In an important article about the state government’s nullification of farmworkers’ votes, the Los Angeles Times validates many of Pick Justice’s positions over the past year.
The Times made a lot of observations in its April 19 story that reinforce some of its previous reporting and corroborate Pick Justice’s positions:
- The UFW “was absent from Gerawan’s fields for more than 15 years.”
- The campaign to decertify the UFW is “the largest labor action in many years.”
- The ALRB “now finds itself spending more time on anti-union campaigns than on unionization efforts.”

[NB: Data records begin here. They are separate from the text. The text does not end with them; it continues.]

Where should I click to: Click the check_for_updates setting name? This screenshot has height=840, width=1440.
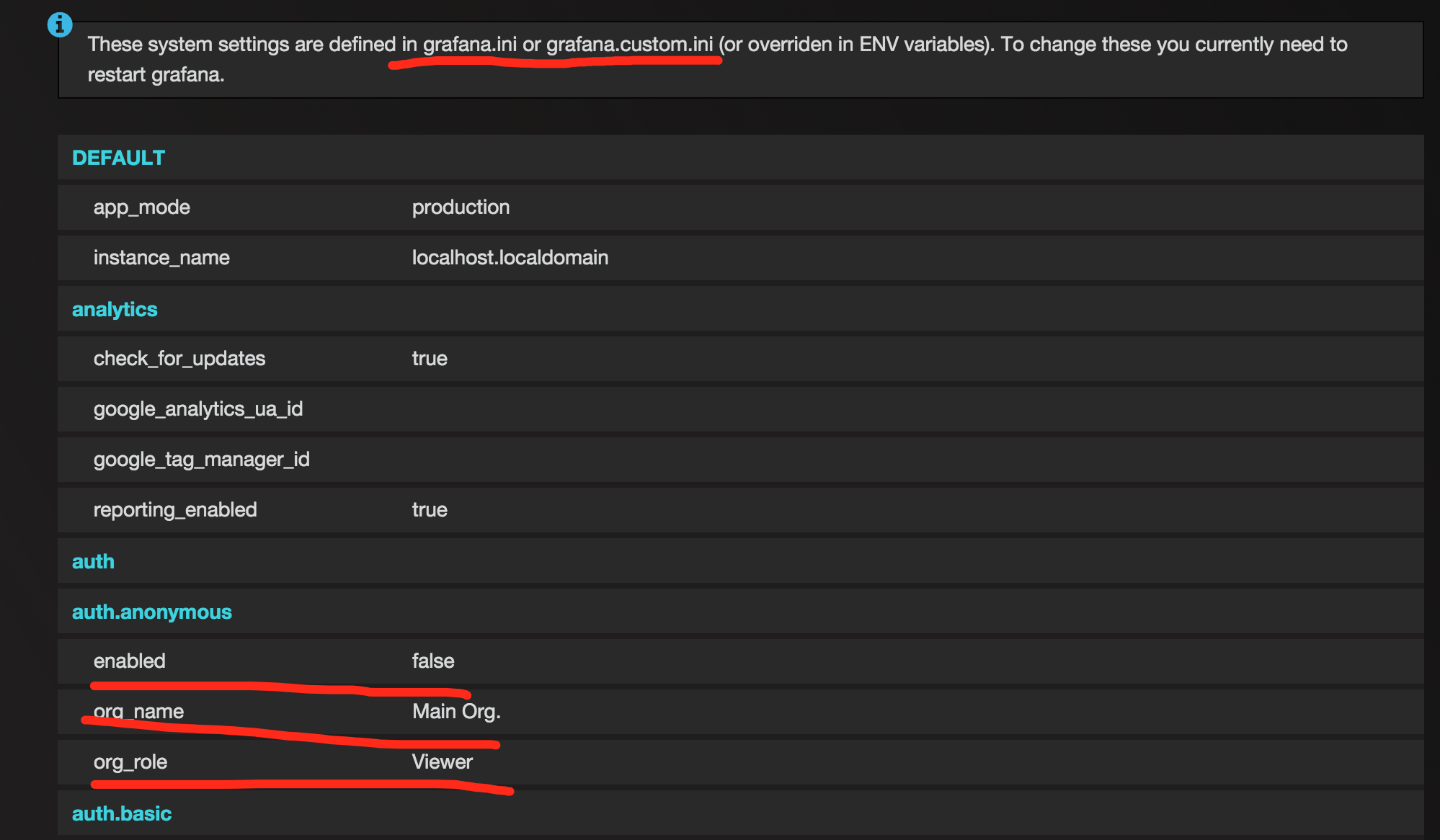coord(179,359)
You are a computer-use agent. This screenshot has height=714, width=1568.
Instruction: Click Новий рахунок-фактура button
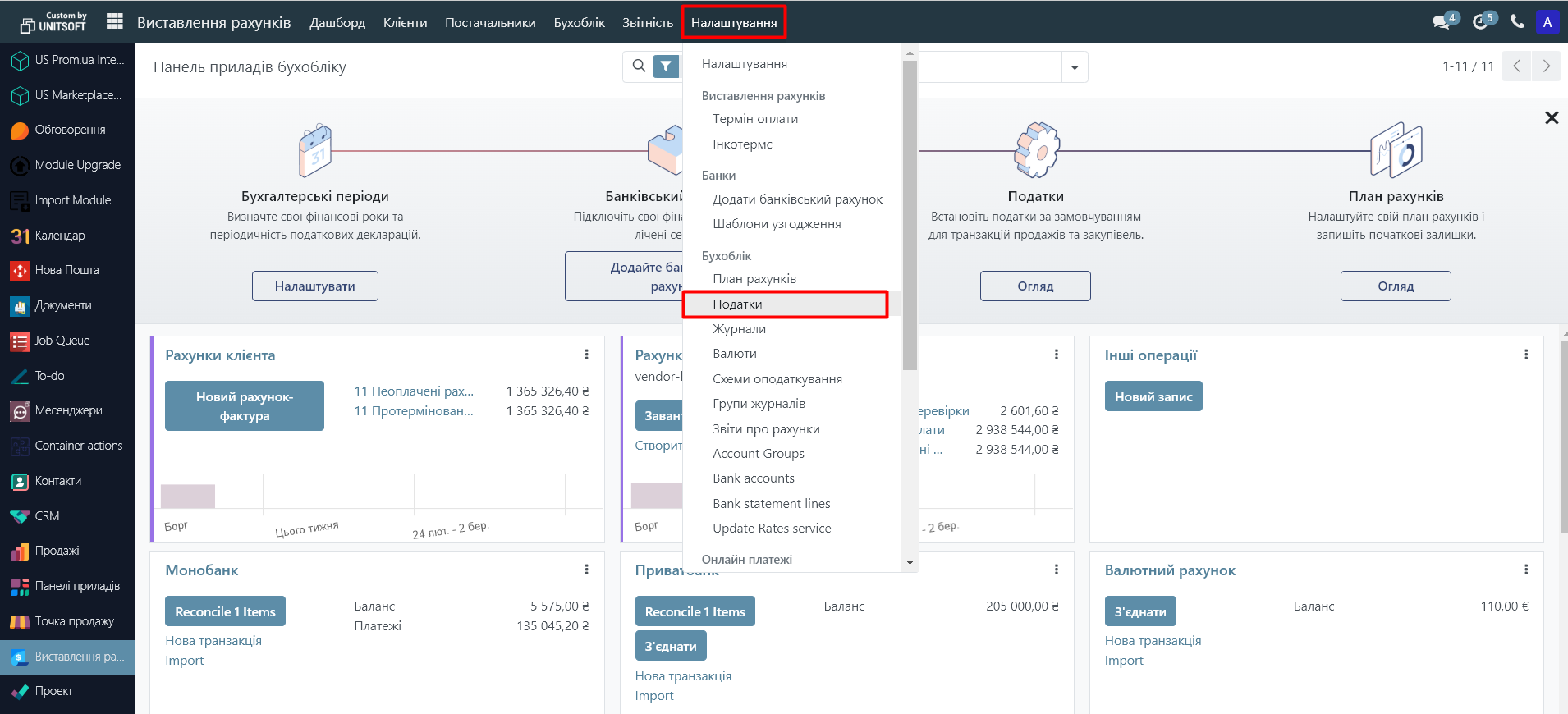click(245, 406)
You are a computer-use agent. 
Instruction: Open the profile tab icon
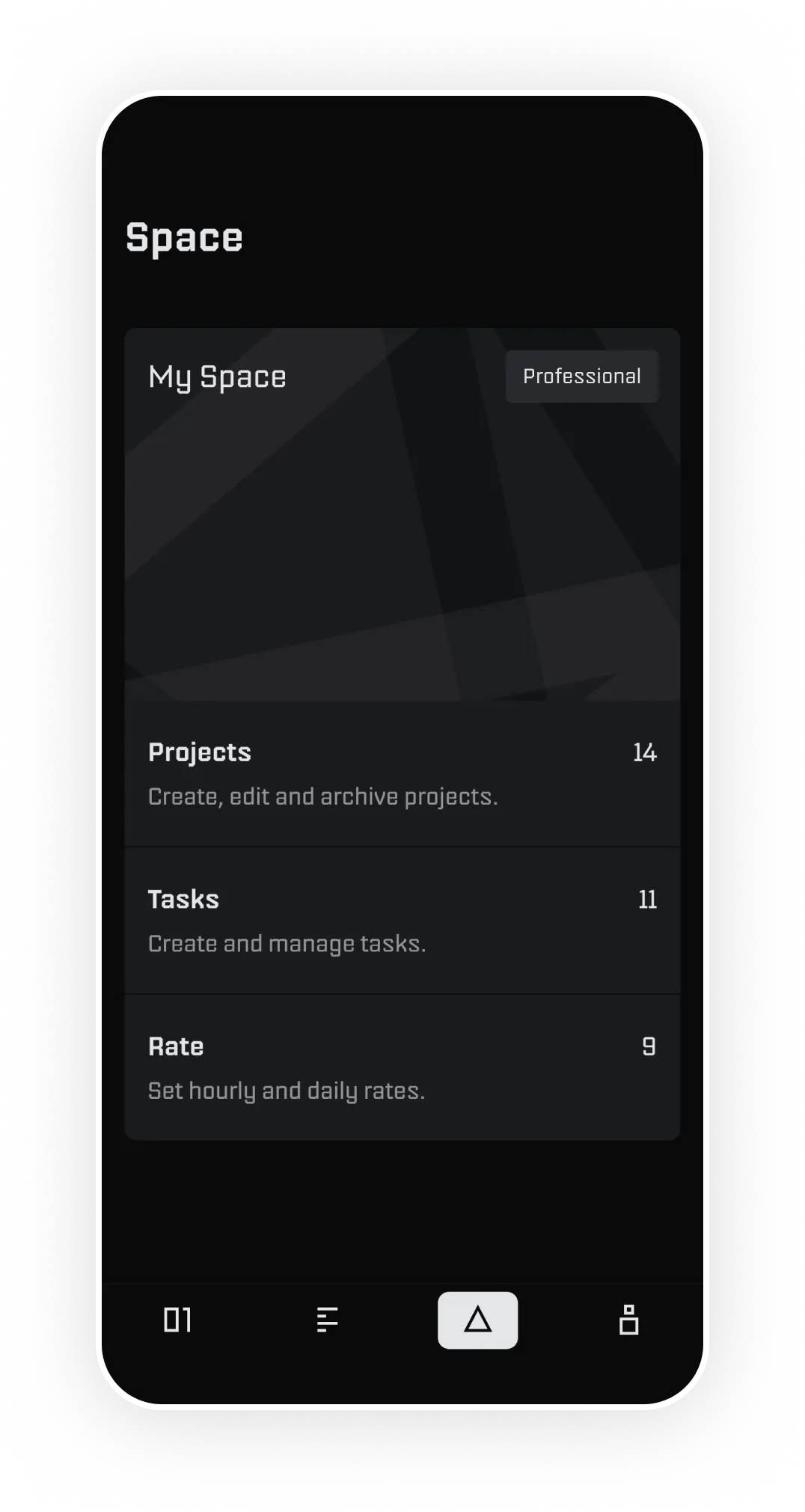tap(629, 1320)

- The case exposed divisions within the ALRB, resulting in the sacking of ALRB general counsel Sylvia Torres-Guillen last summer.
- The ALRB general counsel overstepped per bounds and abused her authority.
- Governor Brown removed the ALRB general counsel “amid allegations of pro-UFW bias and questionable court filings.”
Here are some highlights from the April 19 article, with main points added in bold:
Today’s labor activism is against the UFW
- “The decertification campaign, begun in 2013, was the largest labor action in many years — an irony for the union founded by Cesar Chavez to achieve humane treatment of farm workers.“
- “The labor board [ALRB], which was the hallmark of Gov. Jerry Brown’s first tenure in Sacramento more than 40 years ago, now finds itself spending more time on anti-union campaigns than on unionization efforts.”
LA Times finds that UFW ditched workers ‘for more than 15 years’
- “UFW’s election was certified by the ag board in 1992, but the union and management could not reach a collective bargaining agreement over the next three years. The union shifted its tactics to Sacramento; it was absent from Gerawan’s fields for more than 15 years.”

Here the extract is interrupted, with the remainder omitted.